Any juror who would impose death regardless of the facts and circumstances of conviction cannot follow the dictates of law. It may be that a juror could, in good conscience, swear to uphold the law and yet be unaware that maintaining such dogmatic beliefs about the death penalty would prevent him or her from doing so. A defendant on trial for his life must be permitted on voir dire to ascertain whether his prospective jurors function under such misconception. . . . Petitioner was entitled, upon his request, to inquiry discerning those jurors who, even prior to the State's case in chief, had predetermined the terminating issue of his trial, that being whether to impose the death penalty.

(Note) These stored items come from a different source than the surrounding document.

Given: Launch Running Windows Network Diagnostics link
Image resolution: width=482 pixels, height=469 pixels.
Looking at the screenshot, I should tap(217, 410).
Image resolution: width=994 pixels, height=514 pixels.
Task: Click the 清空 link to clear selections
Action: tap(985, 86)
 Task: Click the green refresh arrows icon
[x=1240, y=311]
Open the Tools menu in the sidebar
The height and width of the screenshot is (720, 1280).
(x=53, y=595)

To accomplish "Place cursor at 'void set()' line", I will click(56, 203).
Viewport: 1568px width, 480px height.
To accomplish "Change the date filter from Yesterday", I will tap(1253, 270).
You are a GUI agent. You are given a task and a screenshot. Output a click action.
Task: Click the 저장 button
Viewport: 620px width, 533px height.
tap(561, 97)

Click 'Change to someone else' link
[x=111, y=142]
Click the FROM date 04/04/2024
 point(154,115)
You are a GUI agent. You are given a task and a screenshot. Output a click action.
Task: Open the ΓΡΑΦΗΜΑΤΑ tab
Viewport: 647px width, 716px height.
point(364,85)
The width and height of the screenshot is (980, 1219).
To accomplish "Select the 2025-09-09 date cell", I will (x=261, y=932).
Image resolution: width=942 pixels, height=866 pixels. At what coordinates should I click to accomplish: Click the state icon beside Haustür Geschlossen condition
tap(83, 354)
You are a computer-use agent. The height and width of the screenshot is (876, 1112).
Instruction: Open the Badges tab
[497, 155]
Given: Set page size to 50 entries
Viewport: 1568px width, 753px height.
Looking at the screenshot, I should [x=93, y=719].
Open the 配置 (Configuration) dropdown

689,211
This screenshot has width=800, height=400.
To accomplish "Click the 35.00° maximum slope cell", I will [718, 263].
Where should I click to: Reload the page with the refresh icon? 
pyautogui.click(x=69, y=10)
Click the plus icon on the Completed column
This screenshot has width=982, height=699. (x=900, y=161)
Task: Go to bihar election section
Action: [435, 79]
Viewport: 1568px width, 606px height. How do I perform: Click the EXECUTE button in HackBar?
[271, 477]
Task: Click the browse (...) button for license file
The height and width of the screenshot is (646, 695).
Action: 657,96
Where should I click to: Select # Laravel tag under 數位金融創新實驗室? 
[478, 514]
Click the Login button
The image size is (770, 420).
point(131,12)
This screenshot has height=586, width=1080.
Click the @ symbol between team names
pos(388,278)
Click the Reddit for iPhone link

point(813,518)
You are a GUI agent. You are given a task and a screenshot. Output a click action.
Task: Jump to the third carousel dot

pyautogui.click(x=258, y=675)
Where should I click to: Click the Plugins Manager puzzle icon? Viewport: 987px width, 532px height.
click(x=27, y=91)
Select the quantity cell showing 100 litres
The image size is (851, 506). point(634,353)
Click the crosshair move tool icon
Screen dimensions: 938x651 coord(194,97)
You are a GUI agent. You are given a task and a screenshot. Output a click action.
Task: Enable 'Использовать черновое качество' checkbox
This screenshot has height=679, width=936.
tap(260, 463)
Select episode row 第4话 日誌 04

Morgan v. Illinois, 504 U.S. 719, 735-36 (1992) (internal citations and footnote omitted). Applying such rule, Lawlor asserts that defense counsel was improperly limited from conducting an adequate voir dire, both in violation of Morgan, and in violation of the Supreme Court's subsequent finding in Abdul-Kabir v. Quarterman, 550 U.S. 233, 246 (2007) that "sentencing juries must be able to give meaningful consideration and effect to all mitigating evidence" presented by the defense.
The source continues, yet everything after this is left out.